NASA’s Hubble Discovers Water Vapor on Habitable-Zone Exoplanet for 1st Time
Given the abnormal state of action of its small red star, K2-18b might be increasingly threatening to life as we probably are aware it than Earth…
A distant planet called K2-18b has caught the attention of scientists worldwide as its size and surface gravity are much larger than Earth’s, and its radiation environment may be hostile. But for the first time, researchers have distinguished water vapor marks in the atmosphere of a planet past our nearby planetary group that dwells in the “habitable zone,” the area around a star where fluid water could possibly pool on the outside of a rocky planet.
Cosmologists at the Center for Space Exochemistry Data at the University College London in the United Kingdom utilized information from NASA’s Hubble Space Telescope to discover water vapor in the air of K2-18b, an exoplanet around a little red small star around 110 light-years away in the group of stars Leo.
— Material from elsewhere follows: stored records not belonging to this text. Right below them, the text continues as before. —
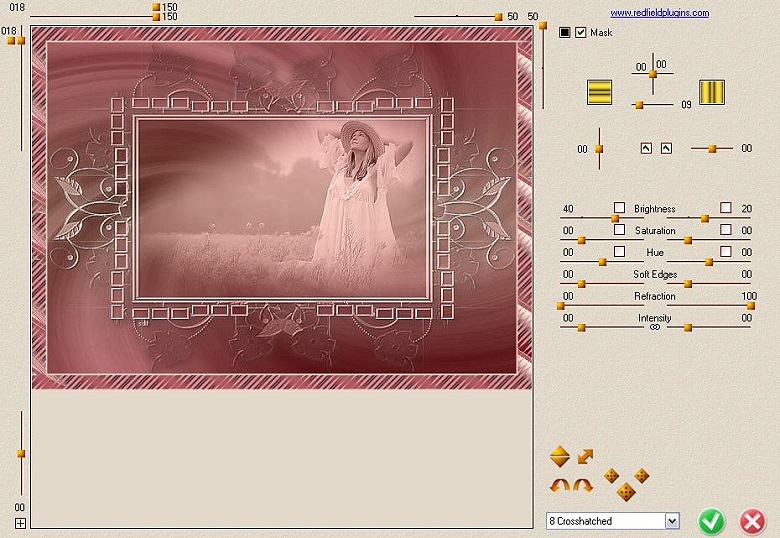Click the right curved redo arrow
780x538 pixels.
[x=583, y=485]
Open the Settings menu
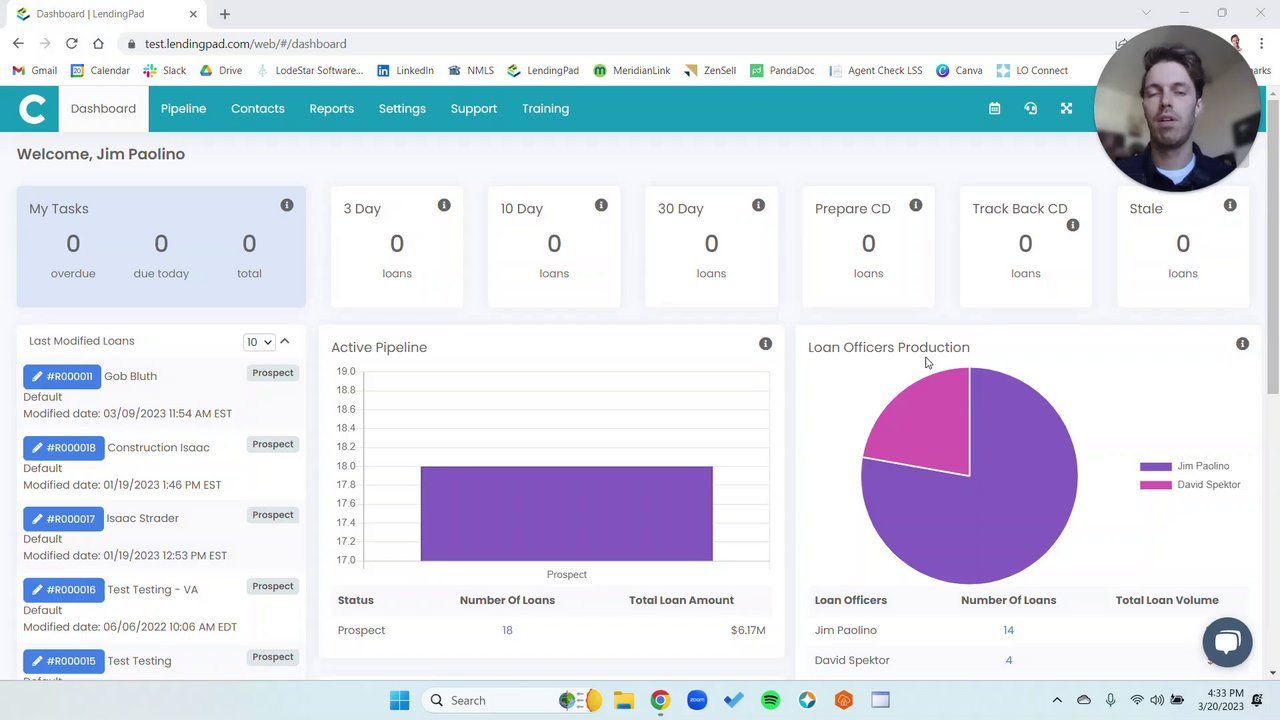Image resolution: width=1280 pixels, height=720 pixels. (402, 109)
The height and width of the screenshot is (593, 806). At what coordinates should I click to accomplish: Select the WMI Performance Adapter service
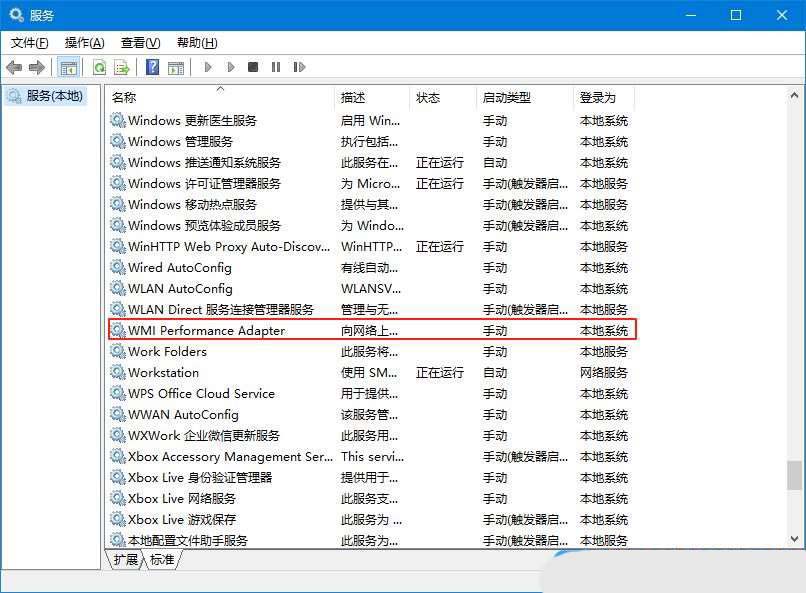[206, 330]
Whenever affirmed by further investigations, this will be the main exoplanet known to have both water in its air and temperatures that could continue fluid water on a rough surface. Fluid water would possibly be conceivable if the planet ends up being earthly in nature, as opposed to taking after a little form of Neptune.
Given the abnormal state of action of its small red star, K2-18b might be increasingly threatening to life as we probably are aware it than Earth, as it is probably going to be presented to all the more high-vitality radiation. The planet, found by NASA’s Kepler Space Telescope in 2015, additionally has a mass multiple times more prominent than Earth’s. That implies the surface gravity on this planet would be essentially higher than on our planet.
K2-18b is one of hundreds of “super-Earths” exoplanets with masses between those of Earth and Neptune — found by Kepler. In the coming years, NASA’s TESS mission is expected to detect hundreds more super-Earths. The next generation of space telescopes, including the James Webb Space Telescope, will be able to characterize exoplanet atmospheres in more detail.
The Hubble Space Telescope is a project of international cooperation between ESA (the European Space Agency) and NASA.